こころてに をらばやをらむ はつしもの おきまどはせる しらぎくのはな

白い「初霜」と「白菊」。そのふたつが混じりあって、幻想的な美しさが冷たい輝きとともに、目の前に「白い世界」が広がります。

現代語訳

よく注意して折るなら折れるだろうか。初霜がおりて目を惑わせる白菊の花を。

綺麗に折ったら折れるなあ? 初霜がおりてよく見分けがつかないけど、綺麗な白菊の花だなあ♪っていう感じでわたしは解釈しています。

「心あてに」の解釈について

「心あてに」で、”当てずっぽうに”という意味であるとしている本と、”心を込めて・注意して”という意味である、としている本があります。

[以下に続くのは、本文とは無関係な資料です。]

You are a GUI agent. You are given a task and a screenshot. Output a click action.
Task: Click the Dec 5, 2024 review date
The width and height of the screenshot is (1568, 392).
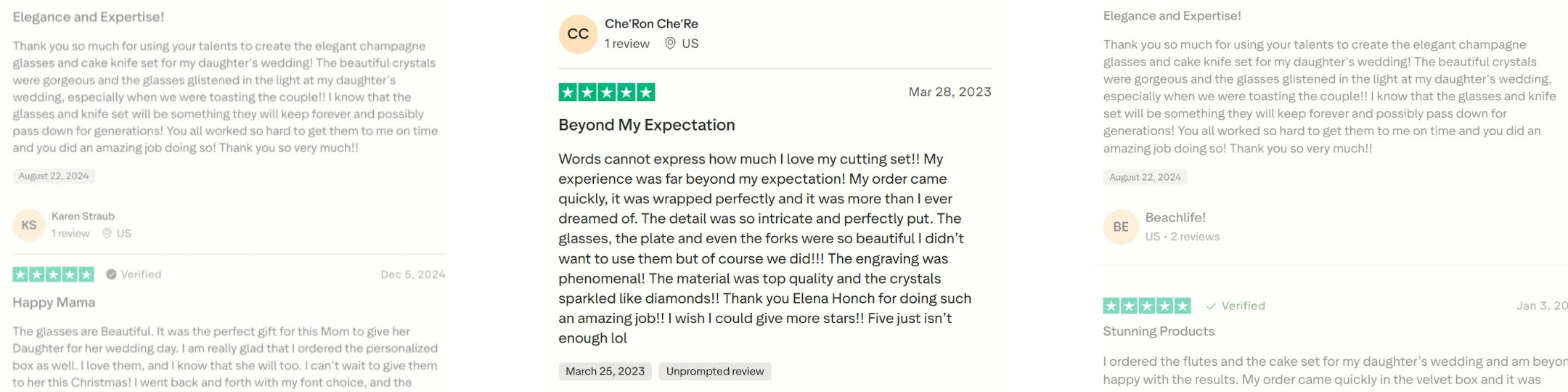412,274
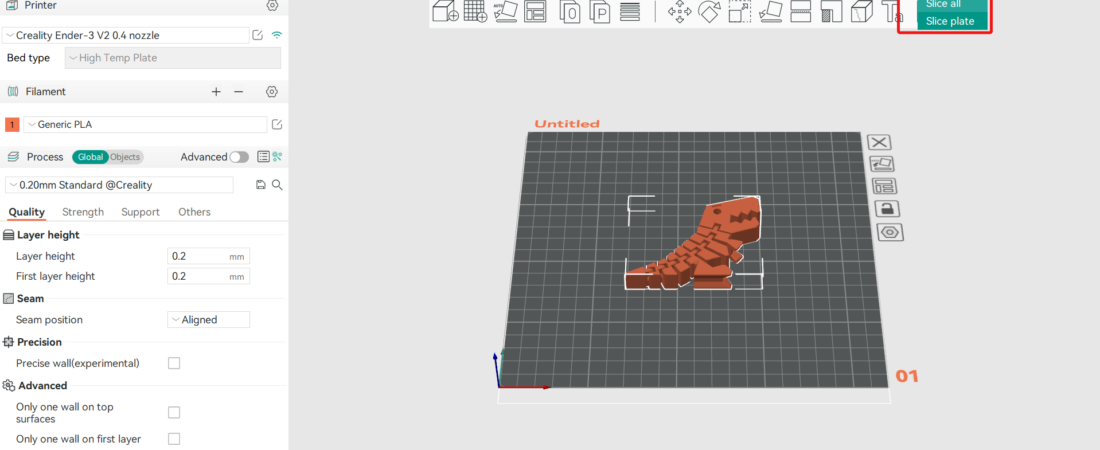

どちらが正しいのかという判断は保留にしておきますが、たしかに”当てずっぽうに折ろうかな”では何か違う気がします。

感想

思わず手折りたくなるような美しさです。霜の中の白菊を愛でながら指でつんつんしているのでしょうか?だとしたらミツネちゃん可愛すぎます♪

紀貫之の歌でも思いましたが、凡河内躬恒の歌も、美しく仕上げているのに遊び心や人となりを感じるというか、すごく自然な感じがして、なぜか心がほっこりする歌だなあと思います。

作者:凡河内躬恒(おおしこうちのみつね)

「三十六歌仙」のひとりです。

宇多天皇・醍醐天皇の時代、9世紀後半から10世紀前半に活躍しました。

宮廷歌人としての名声は高く、家集に『躬恒集』があります。

また延喜五年(905年)には、紀貫之・紀友則・壬生忠岑と共に『古今和歌集』の撰者に任じられています。

語句と文法

「折らばや折らむ」の「ばや」。

ここでは”仮定条件を表す「ば」”と”疑問の助詞「や」”に分かれます。

「ばや」には願望を表す終助詞もありますが、そちらではありません。

そして、最後の「む」は助動詞の連体形……そう、「や」+「連体形」で「係り結び」になっています。

係り結び(係助詞によって文末の活用形が決まる)

ぞ・なむ・や・か → 連体形になる

こそ → 已然形になる

競技かるたの「おきまど」の語源でもある

競技かるたにもいろいろなやり方があります。

数人で100枚の札を並べて早取りを競う「ばらとり戦」は、この歌に洒落て「おきまど」と呼ばれることもあるようです。